Durante la primera década de nuestra república, cuando se instaló la primera asamblea constituyente pero también la traición y el modelo golpista para asaltar el Estado y hacerse de sus recursos, reinó la desesperación entre actores incapaces de entender la situación ignota que enfrentaban. El testimonio de José María de Pando es una de las excepciones a la regla. Al válido de Agustín Gamarra le angustiaba “contemplar tantos inútiles ensayos, tantas oscilaciones de métodos transitorios y de formas vanas, tantos delirios extravagantes mezclados con tan aborrecibles atrocidades, tanta pueril vanidad amasada con tan lastimosa impotencia”. Ciertamente, la política peruana fue construida sobre un “terreno deleznable”; es decir, sin instituciones, y fue por ello que los aventureros que llegaban al poder terminaban produciendo un sinfín de calamidades. Lo más preocupante, de acuerdo con Pando, era que el “nuevo pacto social” que surgía de las cenizas de las sucesivas revoluciones era pintado por el gobernante de turno como el triunfo final de “los principios tutelares de la sociedad humana”. Mientras que lo cierto era que cada crisis política llevaba en su seno “el sacrificio de nuevas víctimas, el ostracismo y la rapiña”. Dentro de ese difícil contexto, la triada violencia -deterioro estatal- corrupción se fue imponiendo como parte constitutiva de la cultura política peruana a lo largo del tempestuoso siglo XIX y su legado nos sigue acompañando.
En el caso de la república temprana, lo que se vino gestando durante diez años de conspiraciones ininterrumpidas fue esa “guerra maldita”, a la que se refirió Domingo Nieto en una de sus cartas. Este crudo diagnóstico ocurrió antes de que el militar moqueguano cayera devorado, también por un conflicto armado que se inició con una disputada elección presidencial (1833) y culminó con una guerra internacional, la de la Confederación (1837-39), en la que participaron ejércitos bolivianos y chilenos, además de peruanos.
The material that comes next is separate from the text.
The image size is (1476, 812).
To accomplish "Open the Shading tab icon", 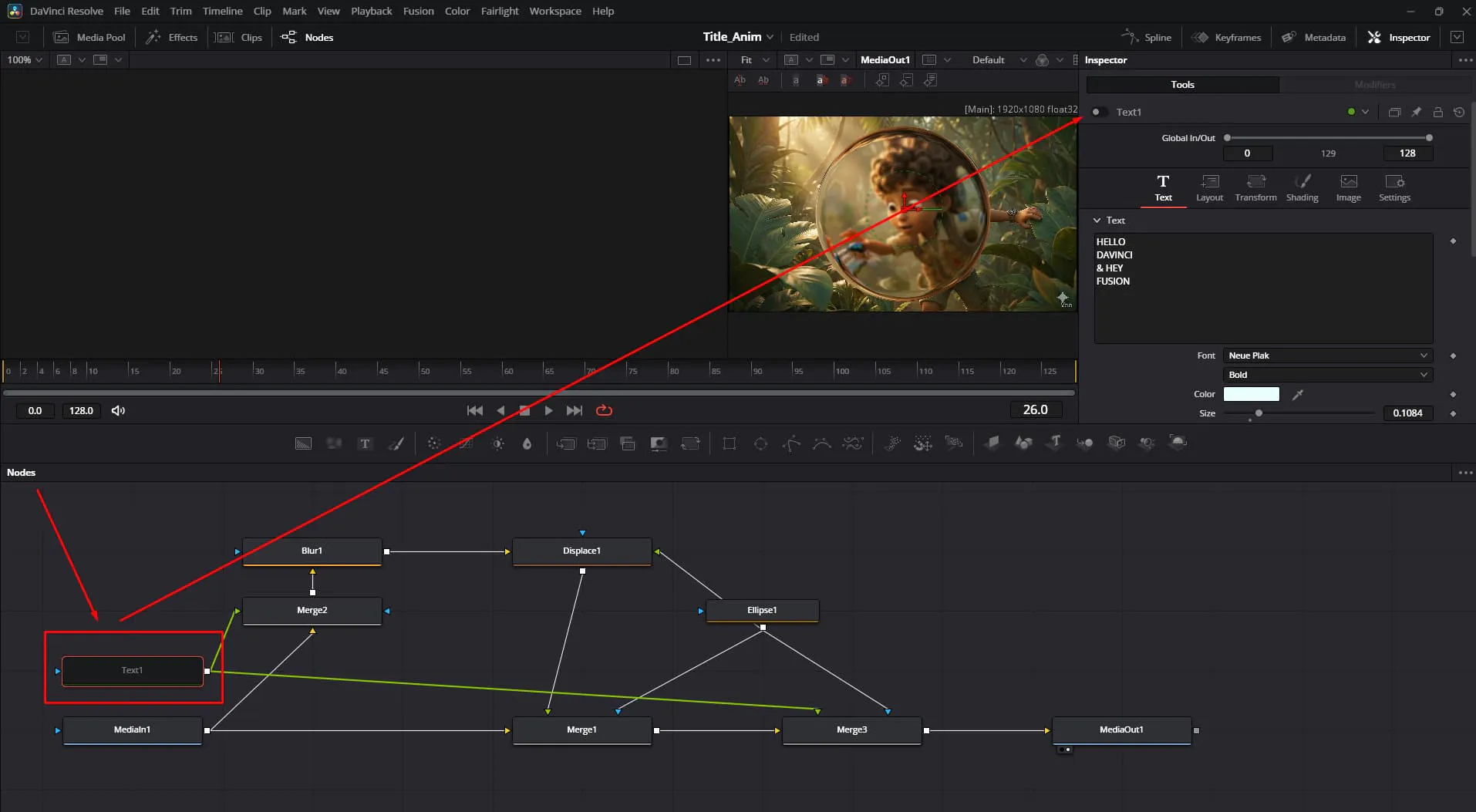I will pos(1302,187).
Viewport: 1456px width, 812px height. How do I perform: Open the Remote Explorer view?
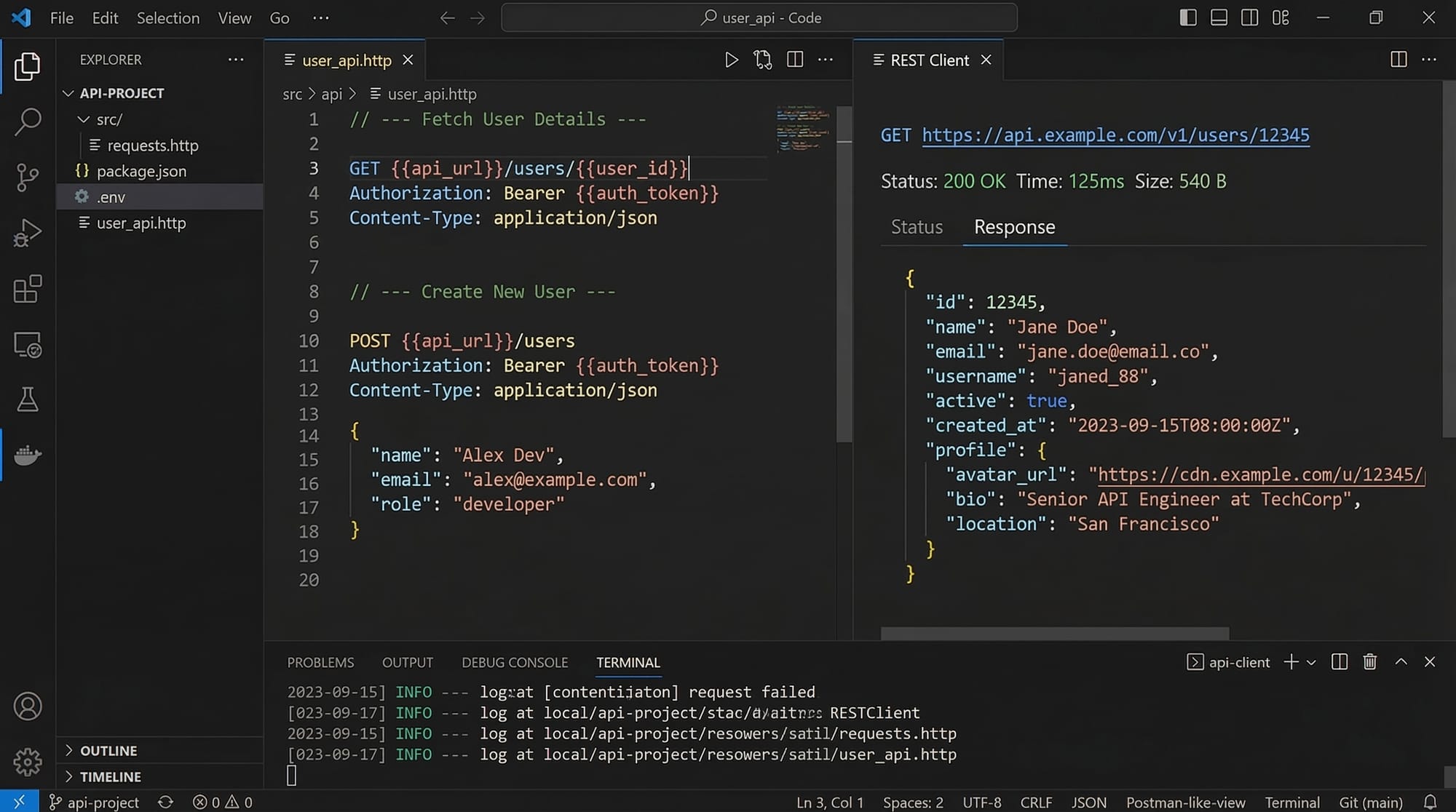27,345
En esa coyuntura, Lima fue ocupada por nuestros vecinos del sur con la venia y el apoyo de una de las facciones en pugna. El corolario de esta encarnizada lucha, inicialmente entre el Ejecutivo y Legislativo, fue la pérdida de la hegemonía del puerto del Callao y su sustitución por Valparaíso en el Pacífico Sur. La toma de Lima en 1838, feminizada y simbólicamente humillada por una posterior oleada de invasores extranjeros en 1881, representa el ajuste de cuentas de una ex Capitanía General, ofendida durante el virreinato, contra una república cuyo presidente huyó a la Sierra, dejando a la capital peruana incendiada y regada de cadáveres.
La guerra – como muy bien ha sido estudiada– no es un mero instrumento de uso político racional, debido a que en su transcurso va generando pasiones y odios que pueden llevar a la destrucción del sistema político de donde ella emerge. Ahora bien, si no todas las confrontaciones se transforman en guerras absolutas es porque, en la práctica, intervienen numerosos factores que generan “fricción” y entorpecen la escalada hacia el uso total de la fuerza. Más importante aún, Carl Clausewitz cree que, bajo condiciones normales, la racionalidad del Estado termina siempre por imponerse sobre los acontecimientos, de modo que el “objetivo político” de la guerra evite que las hostilidades se salgan de proporción. Pero ¿qué ocurre cuando el Estado, como el caso del peruano de antes y de ahora, es torpe y violento? Y más aún cuando este conglomerado de entes desorganizados ejerce escaso control sobre una geografía difícil, careciendo, además, del respeto de una sociedad secularmente fracturada, buena parte de cuyos miembros se sienten despreciados a la vez que excluidos de las decisiones que les conciernen. Se corre el riesgo de ingresar a la contingencia más absoluta y en el escalamiento de la violencia derivar a la situación de testigos inermes de la muerte, que no perdona a nadie.
El Perú está una vez más en llamas y con un Gobierno que, por un lado, no tiende puentes ni trata de entender la complejidad de la situación que enfrenta – pensando que la represión es la única solución– y una oposición con justas demandas, aunque infiltrada por fuerzas violentistas y desestabilizadoras que se niegan a dialogar. Es por ello que, cuando escucho que desde el Ejecutivo aparecen palabras como “anarquía” y algunos manifestantes esgrimen la idea de la “guerra civil”, como destino inevitable, pienso en esa estrofa final del poema de José Emilio Pacheco: “Vamos a ciegas por la oscuridad. Caminamos sin rumbo por el fuego”. Y es que hay huecos negros en la historia que, cuando son visitados, no es posible volver atrás.